PROVIDED PASSAGE –
:::::

No, frankly that customer just wanted to get from point A to B in a safe way that makes a lifestyle statement. If they wanted to build a car, they wouldn’t be at a dealership. 

WordPress has become the Kleenex of the web with a double digit market share. In the early days much of WordPress’s success was tied to the easy install they pulled off. Most other solutions in the aughts were complicated to even install, and once you got it running you were presented with a blank slate. WordPress captured a lot of love early on because you didn’t have to be an engineer to set up a new site, just a couple of clicks and anyone could be blogging about their cat. They were right to focus on that onboarding early on, but now there are plenty of SaaS platforms that deliver a business owner friendly experience. 

WordPress has started to feel more like Drupal to me back in the day. Talk to a great WordPress developer and they’ll tell you the first thing they do is install a dozen extensions for features as basic as SEO or a contact form. There are extensions out there for keeping your extensions up to date. From the outside it feels like that hilarious SnL Taco Town bit where someone who just wanted a taco is strung along through a ridiculous journey of choices they never wanted to make. 

I know WordPress talks about offering “decisions not options” to their users in an effort to avoid the checkbox trap of a lot of open source software. I also know the more customers you have using a piece of software, the harder it is to change it. People depend on something working the way it does. Even if that way has clear issues in retrospect, changing it later can cause more pain than you’d imagine. 

The recent back and forth over adding WebP support to the WordPress core was pretty telling. This new improved image format will make websites faster and is generally considered a good thing (we’ll be folding more support for it into the core in the future.) The downside of that double digit market share is when WordPress decided to include it in the core and turn it on by default (decisions, not options) someone pointed out they were going to break a huge chunk of the web because so many budget hosting WordPress sites were out there running at near disk storage capacity, that automatically generating all of these new images was a real problem. Debate ensued, and they ended up pulling the feature back out

That’s a pretty frustrating position to be in as a technology leader. It sucks to have a compelling feature ready but be unable to deliver on that because of the competing needs of a community that tries to be everything to everyone. I understand why Ma.tt has started talking more about pushing functionality out into “canonical plugins” that are not part of the core, but still recommended by the core. It feels like a compromise that might make the loudest developer voices somewhat happier, but it really doesn’t feel like it’s going to make things easier for the end site owner.

:::::

DATASET EXCERPT –
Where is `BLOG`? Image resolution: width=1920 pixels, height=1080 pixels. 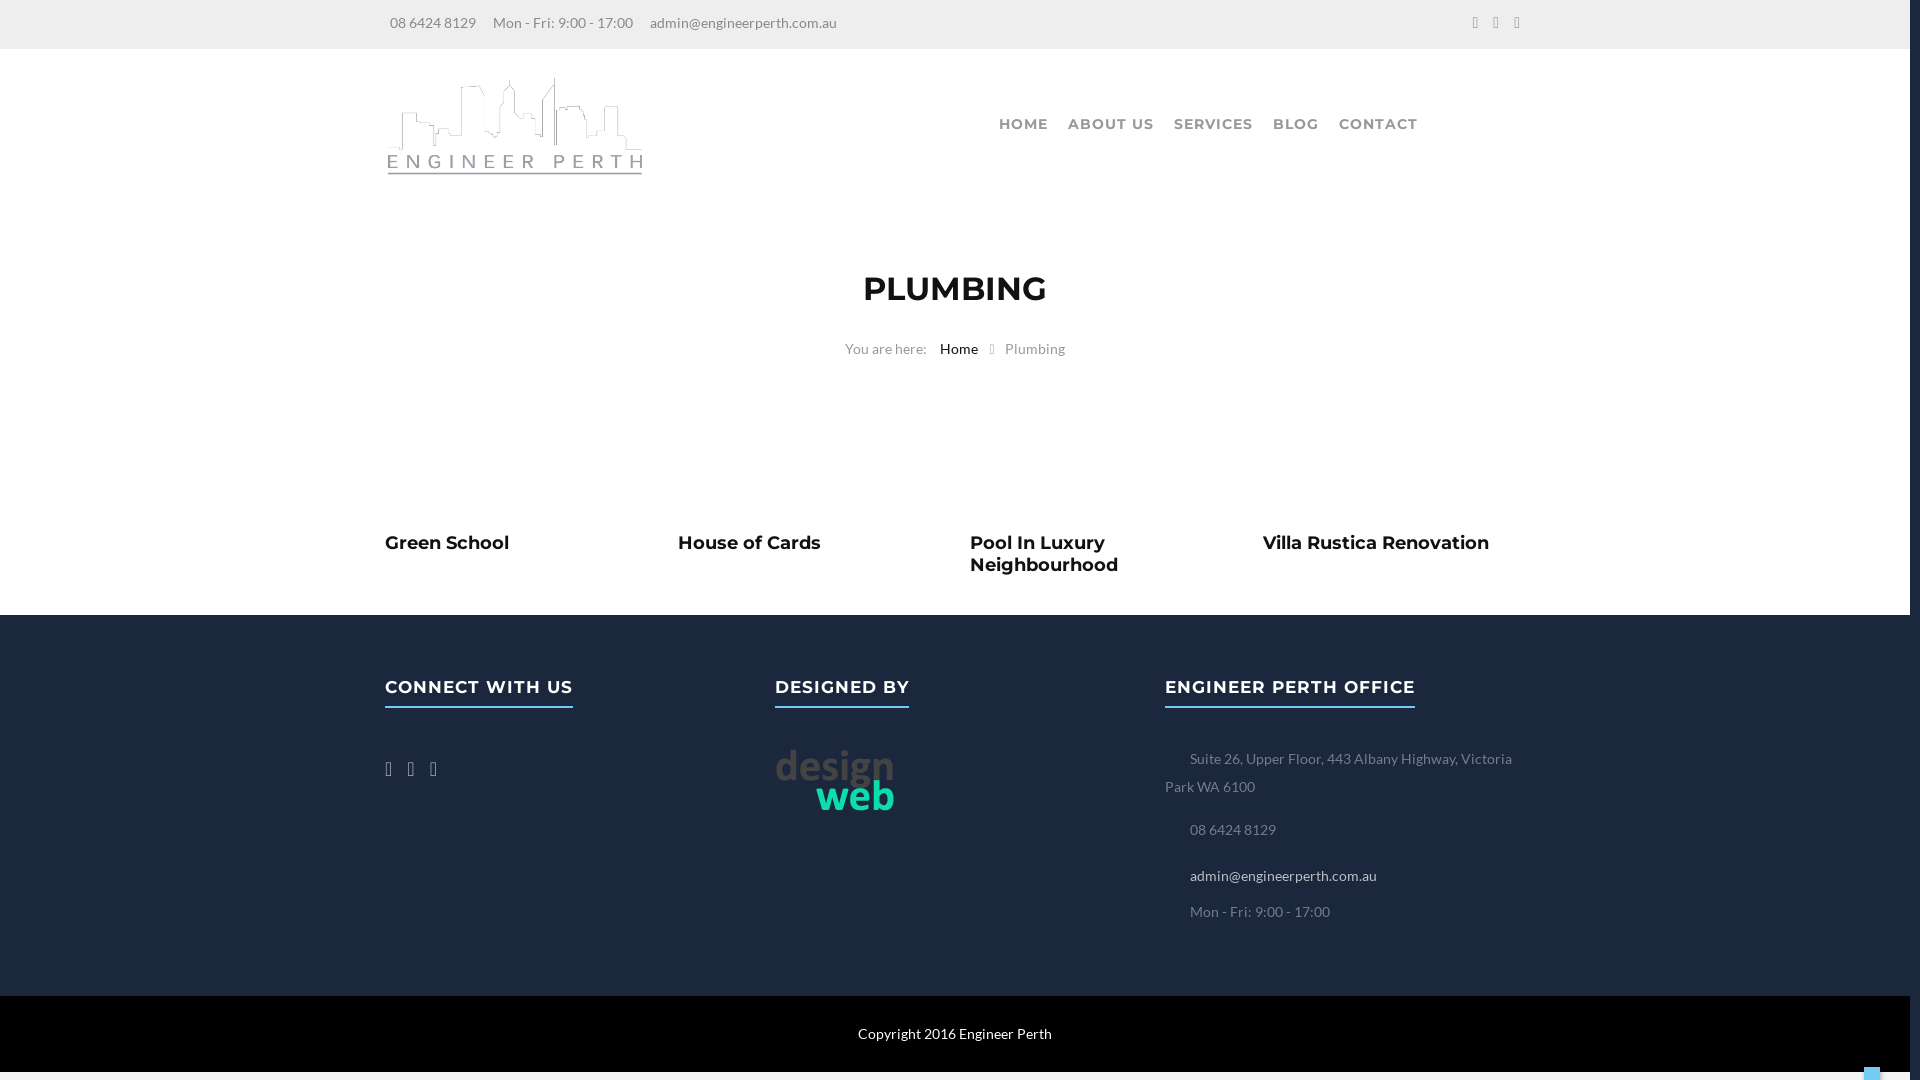 BLOG is located at coordinates (1295, 124).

:::::

BRIEF –
The WordPress passage compares WordPress, or the experience of using it, to other named things. List each named thing it is compared to.

EXPECTED ANSWER –
- Kleenex ("the Kleenex of the web")
- Drupal ("more like Drupal to me back in the day")
- The SnL Taco Town bit